仅给了我一组边缘，并询问图形中是否存在循环（图形可能未连接）。我知道可以使用简单的DFS轻松解决它。但是我想知道是否还有其他方法可以降低复杂度，因为我可能会收到多个这样的查询来检查周期，并且每次运行dfs都会带来O（nq）复杂度，n个边数和q个查询。 / p>

I have been given only a set of edges and asked if there is a cycle in the graph (graph may not be connected). I know it can be easily solved using a simple DFS. But I would like to know if there is any other method with reduced complexity as I may receive multiple such queries to check for cycles and running dfs every time would give O(nq) complexity, n number of edges and q number of queries.

推荐答案

可以使用不交集，它可以在 O（E）（E是边数）

You can use Disjoint sets, It can find all cycles in O(E) (E is number of edges)

功能：

1. 跟踪直接或间接连接的节点
   （意味着两个节点位于同一集合中）。

1. Keeps track of which nodes are connected, directly or indirectly(Meaning the two nodes are in the same set).

放置同一集合中的两个节点。 （意味着它们连接了
）。

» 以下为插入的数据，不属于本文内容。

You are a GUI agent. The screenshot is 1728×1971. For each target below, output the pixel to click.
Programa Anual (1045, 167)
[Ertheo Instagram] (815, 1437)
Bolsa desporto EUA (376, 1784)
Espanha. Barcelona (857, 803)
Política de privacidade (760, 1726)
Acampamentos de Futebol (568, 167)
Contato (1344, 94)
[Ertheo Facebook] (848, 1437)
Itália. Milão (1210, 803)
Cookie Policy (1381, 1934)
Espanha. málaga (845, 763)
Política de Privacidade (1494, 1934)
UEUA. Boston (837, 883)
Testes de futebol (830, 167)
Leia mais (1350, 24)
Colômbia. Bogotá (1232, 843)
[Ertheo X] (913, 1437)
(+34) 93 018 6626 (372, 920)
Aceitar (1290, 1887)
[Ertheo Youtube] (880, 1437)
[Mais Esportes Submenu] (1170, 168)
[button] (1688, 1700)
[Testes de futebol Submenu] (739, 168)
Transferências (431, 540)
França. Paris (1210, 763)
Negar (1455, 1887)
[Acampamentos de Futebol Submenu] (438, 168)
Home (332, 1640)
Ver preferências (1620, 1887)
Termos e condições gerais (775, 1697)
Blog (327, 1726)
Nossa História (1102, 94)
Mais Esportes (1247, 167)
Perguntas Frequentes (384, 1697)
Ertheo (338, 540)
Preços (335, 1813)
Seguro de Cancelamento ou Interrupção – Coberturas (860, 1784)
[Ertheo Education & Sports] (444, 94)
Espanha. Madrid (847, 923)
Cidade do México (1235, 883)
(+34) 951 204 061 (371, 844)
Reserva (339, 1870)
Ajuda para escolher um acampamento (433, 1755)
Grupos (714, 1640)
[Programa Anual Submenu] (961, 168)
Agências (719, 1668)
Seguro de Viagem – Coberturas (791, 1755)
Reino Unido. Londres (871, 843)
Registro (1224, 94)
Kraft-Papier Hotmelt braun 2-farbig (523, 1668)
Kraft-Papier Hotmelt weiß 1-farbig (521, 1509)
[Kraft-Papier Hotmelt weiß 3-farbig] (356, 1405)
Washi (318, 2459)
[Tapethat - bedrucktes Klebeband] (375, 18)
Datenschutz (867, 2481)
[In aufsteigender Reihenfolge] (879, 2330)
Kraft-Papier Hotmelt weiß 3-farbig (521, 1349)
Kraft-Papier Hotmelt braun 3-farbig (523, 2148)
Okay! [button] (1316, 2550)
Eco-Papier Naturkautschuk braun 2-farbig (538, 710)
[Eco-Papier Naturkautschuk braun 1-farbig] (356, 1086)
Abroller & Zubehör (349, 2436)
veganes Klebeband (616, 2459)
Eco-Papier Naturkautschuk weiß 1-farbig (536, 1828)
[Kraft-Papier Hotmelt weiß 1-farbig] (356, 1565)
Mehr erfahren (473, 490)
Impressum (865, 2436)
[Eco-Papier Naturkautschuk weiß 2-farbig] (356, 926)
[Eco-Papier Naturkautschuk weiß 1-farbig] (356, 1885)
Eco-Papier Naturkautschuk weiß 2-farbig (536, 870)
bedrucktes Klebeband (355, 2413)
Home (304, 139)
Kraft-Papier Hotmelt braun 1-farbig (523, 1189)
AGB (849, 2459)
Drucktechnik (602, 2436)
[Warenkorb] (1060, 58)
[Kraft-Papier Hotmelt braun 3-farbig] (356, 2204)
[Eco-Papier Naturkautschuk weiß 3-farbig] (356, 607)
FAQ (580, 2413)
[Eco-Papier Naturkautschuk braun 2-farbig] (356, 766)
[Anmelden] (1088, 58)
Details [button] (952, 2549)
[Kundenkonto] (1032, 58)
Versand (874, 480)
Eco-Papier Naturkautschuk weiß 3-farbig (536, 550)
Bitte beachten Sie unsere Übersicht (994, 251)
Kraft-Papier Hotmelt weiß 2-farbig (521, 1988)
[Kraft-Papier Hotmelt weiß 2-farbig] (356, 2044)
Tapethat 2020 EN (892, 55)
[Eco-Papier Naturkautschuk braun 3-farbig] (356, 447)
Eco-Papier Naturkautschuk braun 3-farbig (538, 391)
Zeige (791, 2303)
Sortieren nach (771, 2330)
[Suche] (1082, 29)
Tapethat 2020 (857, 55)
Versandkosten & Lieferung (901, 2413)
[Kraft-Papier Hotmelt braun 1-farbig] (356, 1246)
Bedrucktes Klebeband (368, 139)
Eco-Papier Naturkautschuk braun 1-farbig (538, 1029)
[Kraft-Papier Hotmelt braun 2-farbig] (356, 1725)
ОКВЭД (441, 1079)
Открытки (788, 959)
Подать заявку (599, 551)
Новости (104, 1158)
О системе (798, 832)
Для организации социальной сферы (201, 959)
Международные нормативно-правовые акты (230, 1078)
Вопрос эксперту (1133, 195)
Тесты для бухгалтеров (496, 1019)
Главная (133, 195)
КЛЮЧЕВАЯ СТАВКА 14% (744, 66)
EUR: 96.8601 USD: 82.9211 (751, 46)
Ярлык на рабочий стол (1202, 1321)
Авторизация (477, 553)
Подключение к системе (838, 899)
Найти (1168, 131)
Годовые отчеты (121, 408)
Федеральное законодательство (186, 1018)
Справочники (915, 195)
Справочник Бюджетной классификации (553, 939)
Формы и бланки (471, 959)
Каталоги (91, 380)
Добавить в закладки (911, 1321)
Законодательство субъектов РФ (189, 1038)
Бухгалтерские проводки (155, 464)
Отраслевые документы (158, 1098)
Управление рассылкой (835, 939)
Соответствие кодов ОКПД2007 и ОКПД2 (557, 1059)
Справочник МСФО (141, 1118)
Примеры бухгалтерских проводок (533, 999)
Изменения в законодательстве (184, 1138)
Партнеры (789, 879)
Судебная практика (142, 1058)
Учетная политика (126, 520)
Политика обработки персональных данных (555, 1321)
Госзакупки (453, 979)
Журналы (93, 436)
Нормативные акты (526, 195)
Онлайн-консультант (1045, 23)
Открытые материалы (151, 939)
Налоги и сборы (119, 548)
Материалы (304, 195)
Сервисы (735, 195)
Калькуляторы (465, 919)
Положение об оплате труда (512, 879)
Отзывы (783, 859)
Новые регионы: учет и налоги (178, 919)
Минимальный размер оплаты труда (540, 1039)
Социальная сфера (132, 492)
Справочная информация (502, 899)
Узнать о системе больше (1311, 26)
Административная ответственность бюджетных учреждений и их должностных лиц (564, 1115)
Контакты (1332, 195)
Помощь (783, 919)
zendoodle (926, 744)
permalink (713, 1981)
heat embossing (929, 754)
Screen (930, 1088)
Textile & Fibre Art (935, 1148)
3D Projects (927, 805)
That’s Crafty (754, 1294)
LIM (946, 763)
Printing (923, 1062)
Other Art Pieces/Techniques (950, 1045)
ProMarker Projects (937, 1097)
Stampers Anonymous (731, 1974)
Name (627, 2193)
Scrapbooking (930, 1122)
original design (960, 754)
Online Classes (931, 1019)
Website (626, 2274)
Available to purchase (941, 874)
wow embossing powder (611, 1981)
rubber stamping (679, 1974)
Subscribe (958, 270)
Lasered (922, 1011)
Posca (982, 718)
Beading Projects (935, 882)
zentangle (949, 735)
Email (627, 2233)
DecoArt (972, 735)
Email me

实际上，它对这两个节点来自的两个集合进行并集。

Put two nodes in the same set. (Meaning they areconnected). Actually, it does a union of the two sets these nodes are from.

不相交集在这两个操作中都完成了 O（1）。
这是我如何使用路径压缩来实现不相交集：

Disjoint set does both of these operations in O(1).Here's how I implement Disjoint set with path compression:

#include <iostream>
#include <cstdio>

using namespace std;

// This array is used to represent a backward tree (Forest actually)
// all nodes part of a tree are in the same set
int disjointset[1000];

// at first all nodes are separated
// that is they are part of a 1 element set
void initialize(int n){
    for(int i= 0; i<=n; i++){
        disjointset[i]= i;
    }
}

// get the root parent of node a in disjoint tree structure
int getParent(int a){
    if(disjointset[a] == a)
        return a;

    // we do this assignment to shorten the path from this node to it's top ancestor in tree
    // this is called path compression
    disjointset[a] = getParent(disjointset[a]);

    return disjointset[a];
}

// check if two nodes are directly/indirectly connected
bool connected(int a, int b){
    return getParent(a) == getParent(b);
}

// join two nodes a and b, after this they will be connected
void join(int a, int b){
    disjointset[getParent(a)] = getParent(b);
}

int main(){
    //freopen("F:/input.txt", "r", stdin);

    // n nodes, e edges
    int n, e, u, v;

    cin>>n>>e;   // e number of edges

    //initialize the backward tree of disjoint set
    initialize(n);

    for(int i= 0; i<e; i++){
        cin>>u>>v;

        if(connected(u, v)){
            cout<< "Cycle found"<<endl;
        }

        join(u,v);
    }

}


/*

//sample input
//6 nodes 6 edges
6 6
1 2
2 3
1 3
3 4
3 5
4 6

*/

注意：多次插入同一条边线将被视为一个循环。

Note: Inserting the same edge multiple times will be counted as a cycle.